Intracellular networks in bacteria
Bacteria are constantly sensing their environments and adjusting their behavior accordingly. Signaling occurs through networks of proteins and nucleic acids, culminating in changes of gene expression and so changes in the proteome of the cell. We are focused on the architecture of these intracellular networks. What is the relation between network architecture and function? For example, can we understand the selection of architectures in terms of general information-processing concepts such as signal to noise, memory, and adaptation? Even in a single bacterium such as E. coli, there are hundreds of coexisting networks. Our belief is that a deep study of a small number of "model" networks will yield general tools to analyze information processing by cell. It is important to choose these model networks carefully. The network components should be well-characterized and the physiological function of the network should be known and subject to quantitative measurement. Probes of the internal dynamics of the network such as fluorescence resonance energy transfer (FRET) or direct imaging of dynamic spatial structure, will be critical in developing and testing quantitative models. It is also important to choose networks which complement each other well, spanning a broad range of architectures and functions. Over the years, the group has studied (i) quorum sensing, in which the cell slowly integrates signals from its neighbors to commit to a developmental decision such as invasion of a host, (ii) chemotaxis, which requires adaptation and rapid response to changing chemical concentrations, (iii) cell-division networks, where accuracy and checkpoints are essential, and (iv) metabolic networks which tie together diverse inputs to maintain homeostasis. These studies have greatly benefited from our long-term collaborations with the Bassler, Gitai, and Rabinowitz labs at Princeton.
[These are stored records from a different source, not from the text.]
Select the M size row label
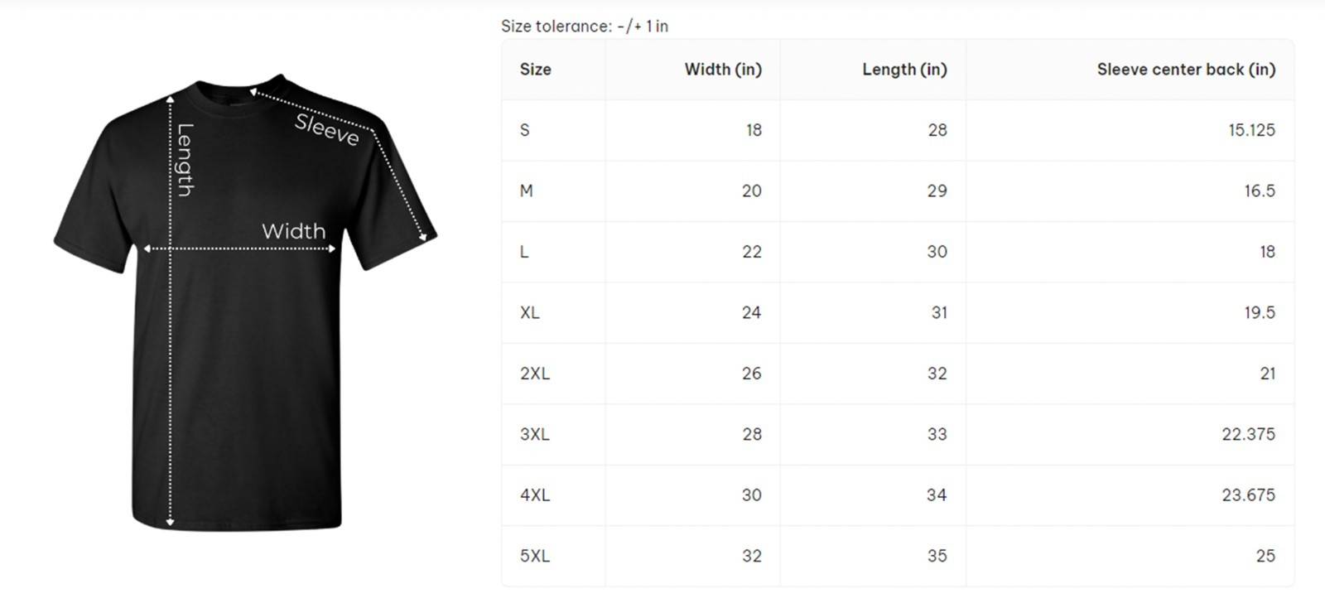Screen dimensions: 1325x608 [526, 191]
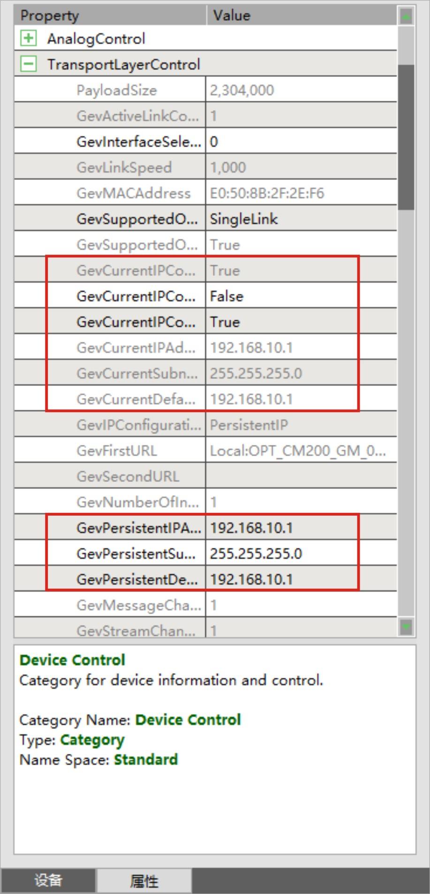Select the GevLinkSpeed property row
This screenshot has width=430, height=894.
[124, 167]
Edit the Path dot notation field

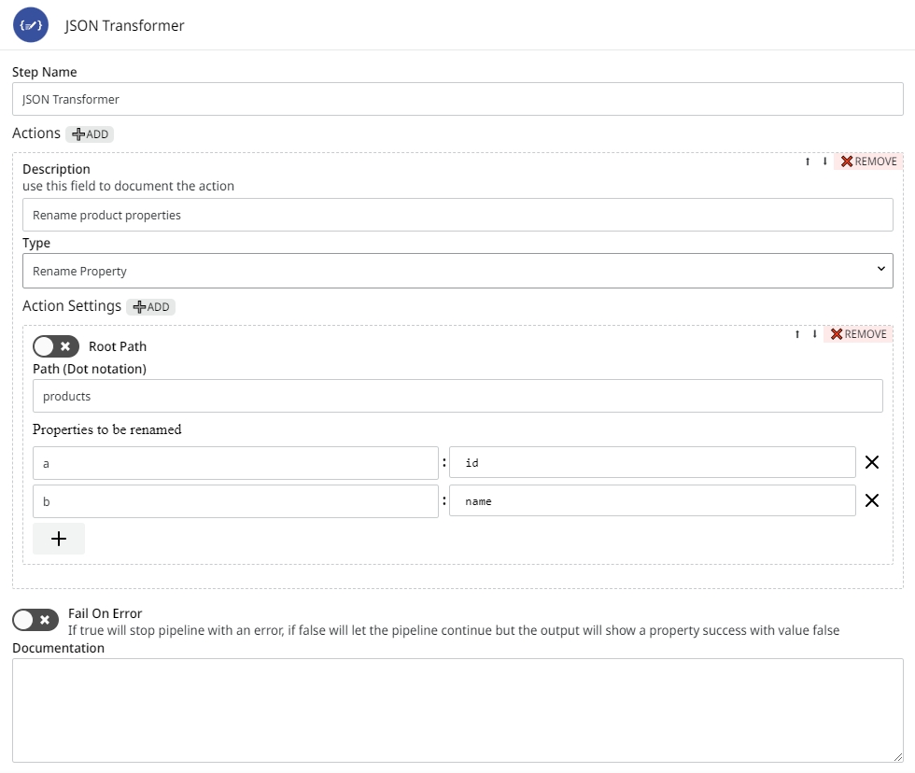(458, 396)
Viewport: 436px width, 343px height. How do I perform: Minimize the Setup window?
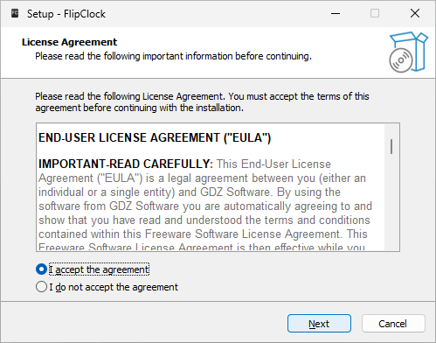coord(336,13)
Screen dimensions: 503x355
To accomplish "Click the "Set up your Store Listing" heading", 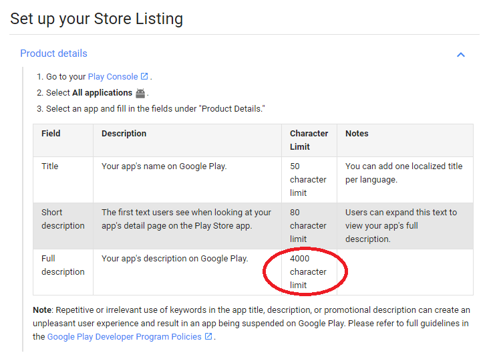I will (96, 18).
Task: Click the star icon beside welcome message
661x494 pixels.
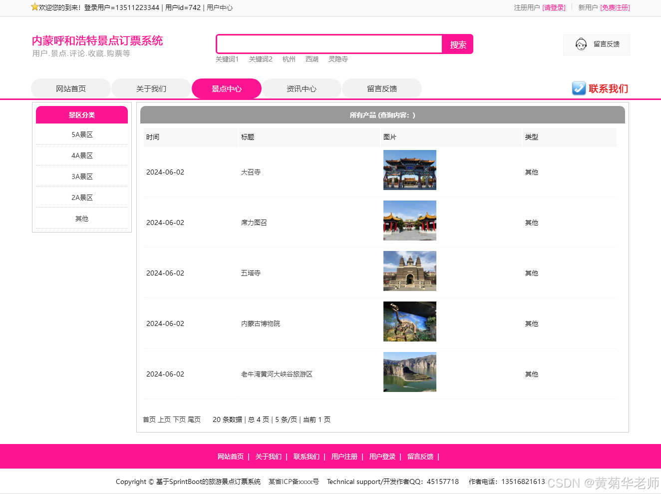Action: (x=34, y=7)
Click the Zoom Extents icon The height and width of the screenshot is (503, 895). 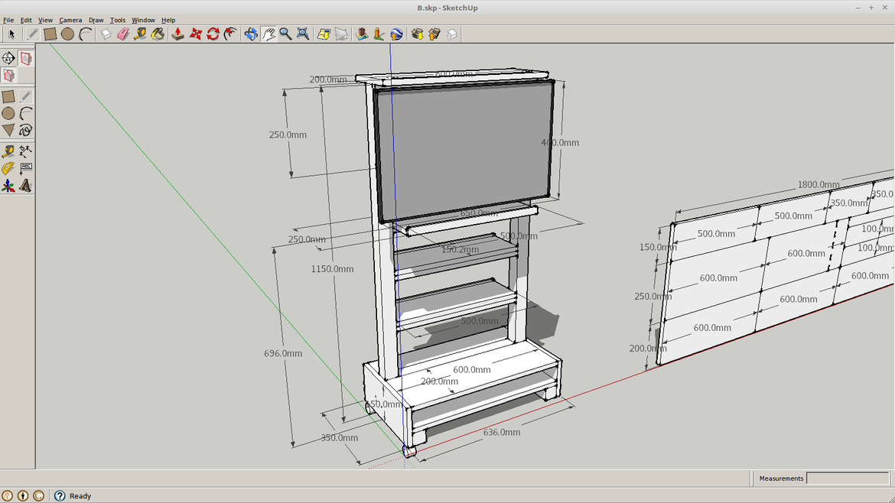[303, 34]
Biofilms, surface-attached communities of bacteria encased in an extracellular matrix, are a major mode of bacterial life. We collaborate with the Bassler and Stone labs at Princeton to study many aspects of biofilms, from their formation and maturation to their eventual disassembly, mostly using Vibrio cholerae as a model organism. The detailed experimental observations on biofilms call for biophysical modeling, and to this end we have developed both agent-based and a continuum models that capture the distinct stages of the biofilm lifecycle. We also collaborate with the Shaevitz lab in studies of activity-driven pattern formation by the bacterium Myxococcus xanthus, which aggregates and forms fruiting bodies in response to starvation. Finally, we are broadly interested in microbial diversity – why are there so many different species in essentially ever microbiota? We collaborate with the Donia lab to better understand the ecology of microbes in nature.
Intracellular Phase Separation
Biologists have recently come to appreciate that eukaryotic cells are home to a multiplicity of non-membrane bound compartments, many of which form and dissolve as needed for the cell to function. The data are accumulating that these dynamical biomolecular condensates enable many central cellular functions – from ribosome assembly, to DNA repair, to cell-fate determination – and understanding them will be the key to unlocking some of the most recalcitrant problems in cell biology. It seems clear that these compartments represent a type of separated phase, but there are many open questions concerning their formation, how specific biological components are included or excluded, and how these structures influence physiological and biochemical processes. In these studies, we collaborate closely with the Brangwynne and Jonikas labs at Princeton.